Copy out the data line by line exactly, from its start to the line bearing "Task: Select the Yes radio option", inclusive.

+-------+

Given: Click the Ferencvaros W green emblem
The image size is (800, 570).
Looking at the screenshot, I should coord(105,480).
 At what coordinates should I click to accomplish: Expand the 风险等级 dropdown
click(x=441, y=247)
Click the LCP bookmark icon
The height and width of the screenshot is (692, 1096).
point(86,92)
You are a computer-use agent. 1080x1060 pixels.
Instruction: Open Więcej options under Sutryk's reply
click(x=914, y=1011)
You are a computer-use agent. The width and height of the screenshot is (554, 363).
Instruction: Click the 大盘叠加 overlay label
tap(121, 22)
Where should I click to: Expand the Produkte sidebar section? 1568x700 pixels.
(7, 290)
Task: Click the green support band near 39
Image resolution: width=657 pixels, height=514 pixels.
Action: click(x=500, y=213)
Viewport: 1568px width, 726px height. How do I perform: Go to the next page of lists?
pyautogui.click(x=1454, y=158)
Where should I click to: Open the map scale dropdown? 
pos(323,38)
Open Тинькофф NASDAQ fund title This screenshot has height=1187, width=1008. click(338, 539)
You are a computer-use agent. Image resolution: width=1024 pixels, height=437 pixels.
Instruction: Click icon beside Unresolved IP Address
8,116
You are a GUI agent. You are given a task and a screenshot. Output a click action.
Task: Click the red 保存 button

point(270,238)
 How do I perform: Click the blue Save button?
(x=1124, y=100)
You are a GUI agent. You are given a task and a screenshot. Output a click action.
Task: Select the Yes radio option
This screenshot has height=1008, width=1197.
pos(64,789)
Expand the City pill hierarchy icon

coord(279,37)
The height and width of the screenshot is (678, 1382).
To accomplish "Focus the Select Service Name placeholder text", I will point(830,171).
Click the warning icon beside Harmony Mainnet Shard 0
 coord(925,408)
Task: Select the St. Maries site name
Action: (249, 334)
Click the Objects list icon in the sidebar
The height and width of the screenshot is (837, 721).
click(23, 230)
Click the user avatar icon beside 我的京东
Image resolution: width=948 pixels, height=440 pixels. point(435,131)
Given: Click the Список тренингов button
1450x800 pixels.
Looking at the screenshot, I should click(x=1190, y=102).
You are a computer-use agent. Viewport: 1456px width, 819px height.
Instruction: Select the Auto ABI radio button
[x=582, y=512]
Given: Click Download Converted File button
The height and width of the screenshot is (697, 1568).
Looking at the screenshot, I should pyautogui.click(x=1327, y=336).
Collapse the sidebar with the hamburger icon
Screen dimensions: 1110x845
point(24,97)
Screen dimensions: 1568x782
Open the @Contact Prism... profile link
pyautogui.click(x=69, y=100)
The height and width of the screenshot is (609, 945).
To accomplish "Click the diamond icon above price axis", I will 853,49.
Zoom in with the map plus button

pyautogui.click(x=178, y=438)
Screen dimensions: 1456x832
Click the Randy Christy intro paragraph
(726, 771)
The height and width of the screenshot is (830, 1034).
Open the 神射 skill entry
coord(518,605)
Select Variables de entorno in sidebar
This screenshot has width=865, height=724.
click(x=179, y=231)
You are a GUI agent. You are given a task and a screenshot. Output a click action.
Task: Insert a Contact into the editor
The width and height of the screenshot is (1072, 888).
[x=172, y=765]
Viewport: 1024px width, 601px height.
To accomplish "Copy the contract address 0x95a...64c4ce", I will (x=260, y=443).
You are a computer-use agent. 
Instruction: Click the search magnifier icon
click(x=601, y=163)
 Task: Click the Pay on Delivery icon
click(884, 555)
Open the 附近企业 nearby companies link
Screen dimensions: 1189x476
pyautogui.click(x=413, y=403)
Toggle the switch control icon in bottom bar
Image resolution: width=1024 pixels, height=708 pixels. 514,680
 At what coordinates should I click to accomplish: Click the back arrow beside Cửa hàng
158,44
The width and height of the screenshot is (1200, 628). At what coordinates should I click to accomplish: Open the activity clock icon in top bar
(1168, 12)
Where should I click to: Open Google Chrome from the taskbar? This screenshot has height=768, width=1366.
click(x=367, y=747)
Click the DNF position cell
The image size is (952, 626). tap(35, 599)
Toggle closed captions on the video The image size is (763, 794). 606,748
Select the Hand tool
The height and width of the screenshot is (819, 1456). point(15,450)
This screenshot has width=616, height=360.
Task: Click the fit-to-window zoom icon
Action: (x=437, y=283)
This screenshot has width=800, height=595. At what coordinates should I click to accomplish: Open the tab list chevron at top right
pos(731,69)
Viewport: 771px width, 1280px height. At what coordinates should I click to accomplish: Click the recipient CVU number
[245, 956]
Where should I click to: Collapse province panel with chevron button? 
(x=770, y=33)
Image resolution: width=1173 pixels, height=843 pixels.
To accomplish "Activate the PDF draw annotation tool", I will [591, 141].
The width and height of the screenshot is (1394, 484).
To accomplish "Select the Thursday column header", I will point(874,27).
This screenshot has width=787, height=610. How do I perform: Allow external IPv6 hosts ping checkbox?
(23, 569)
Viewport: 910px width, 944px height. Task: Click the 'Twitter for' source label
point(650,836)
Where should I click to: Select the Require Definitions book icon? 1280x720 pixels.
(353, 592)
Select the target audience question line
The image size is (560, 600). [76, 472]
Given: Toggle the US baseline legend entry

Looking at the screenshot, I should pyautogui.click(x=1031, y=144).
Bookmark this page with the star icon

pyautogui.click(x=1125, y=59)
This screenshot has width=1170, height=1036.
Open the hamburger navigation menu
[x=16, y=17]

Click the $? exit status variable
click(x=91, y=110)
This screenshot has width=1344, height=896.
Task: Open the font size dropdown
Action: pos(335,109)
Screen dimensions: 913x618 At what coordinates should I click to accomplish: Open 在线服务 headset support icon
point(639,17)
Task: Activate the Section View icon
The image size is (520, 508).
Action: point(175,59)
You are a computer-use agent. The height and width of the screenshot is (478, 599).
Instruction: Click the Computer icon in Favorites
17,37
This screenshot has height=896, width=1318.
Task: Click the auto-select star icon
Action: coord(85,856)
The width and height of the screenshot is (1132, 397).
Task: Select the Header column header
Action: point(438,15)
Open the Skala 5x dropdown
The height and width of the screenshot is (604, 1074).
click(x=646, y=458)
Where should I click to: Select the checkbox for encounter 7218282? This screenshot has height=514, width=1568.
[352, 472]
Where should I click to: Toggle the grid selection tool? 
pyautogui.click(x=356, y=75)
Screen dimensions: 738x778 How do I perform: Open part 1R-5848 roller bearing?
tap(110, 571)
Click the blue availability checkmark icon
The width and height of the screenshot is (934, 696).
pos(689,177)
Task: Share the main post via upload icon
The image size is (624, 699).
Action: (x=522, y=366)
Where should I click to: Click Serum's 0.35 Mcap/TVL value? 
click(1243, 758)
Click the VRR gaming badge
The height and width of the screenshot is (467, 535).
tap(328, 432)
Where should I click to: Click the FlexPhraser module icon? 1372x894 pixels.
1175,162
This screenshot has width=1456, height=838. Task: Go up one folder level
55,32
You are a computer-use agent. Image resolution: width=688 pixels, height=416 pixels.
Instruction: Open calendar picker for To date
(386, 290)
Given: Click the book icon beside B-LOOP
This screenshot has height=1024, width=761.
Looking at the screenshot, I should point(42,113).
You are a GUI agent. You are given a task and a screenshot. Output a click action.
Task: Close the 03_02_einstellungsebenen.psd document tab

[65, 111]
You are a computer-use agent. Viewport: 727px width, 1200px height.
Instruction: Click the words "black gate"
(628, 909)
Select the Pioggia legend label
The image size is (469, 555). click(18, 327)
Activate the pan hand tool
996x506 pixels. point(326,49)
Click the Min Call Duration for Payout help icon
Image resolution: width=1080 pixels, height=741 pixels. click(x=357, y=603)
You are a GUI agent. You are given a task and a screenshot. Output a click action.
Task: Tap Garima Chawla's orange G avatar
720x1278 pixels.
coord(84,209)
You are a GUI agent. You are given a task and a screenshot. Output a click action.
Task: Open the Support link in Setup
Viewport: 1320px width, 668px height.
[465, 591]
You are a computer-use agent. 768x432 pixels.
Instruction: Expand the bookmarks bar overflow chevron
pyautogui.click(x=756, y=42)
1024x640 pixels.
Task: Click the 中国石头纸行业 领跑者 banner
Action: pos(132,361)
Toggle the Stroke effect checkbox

+-------+

> **Exercise solution**:
Given: Click the Ferencvaros W green emblem
The image size is (800, 570).
Looking at the screenshot, I should coord(105,480).
 At what coordinates should I click to accomplish: Expand the 风险等级 dropdown
click(x=441, y=247)
Click the LCP bookmark icon
The height and width of the screenshot is (692, 1096).
point(86,92)
You are a computer-use agent. 1080x1060 pixels.
Instruction: Open Więcej options under Sutryk's reply
click(x=914, y=1011)
You are a computer-use agent. The width and height of the screenshot is (554, 363).
Instruction: Click the 大盘叠加 overlay label
tap(121, 22)
Where should I click to: Expand the Produkte sidebar section? 1568x700 pixels.
(7, 290)
Task: Click the green support band near 39
Image resolution: width=657 pixels, height=514 pixels.
Action: click(x=500, y=213)
Viewport: 1568px width, 726px height. How do I perform: Go to the next page of lists?
pyautogui.click(x=1454, y=158)
Where should I click to: Open the map scale dropdown? 
pos(323,38)
Open Тинькофф NASDAQ fund title This screenshot has height=1187, width=1008. click(338, 539)
You are a computer-use agent. Image resolution: width=1024 pixels, height=437 pixels.
Instruction: Click icon beside Unresolved IP Address
8,116
You are a GUI agent. You are given a task and a screenshot. Output a click action.
Task: Click the red 保存 button

point(270,238)
 How do I perform: Click the blue Save button?
(x=1124, y=100)
You are a GUI agent. You are given a task and a screenshot. Output a click action.
Task: Select the Yes radio option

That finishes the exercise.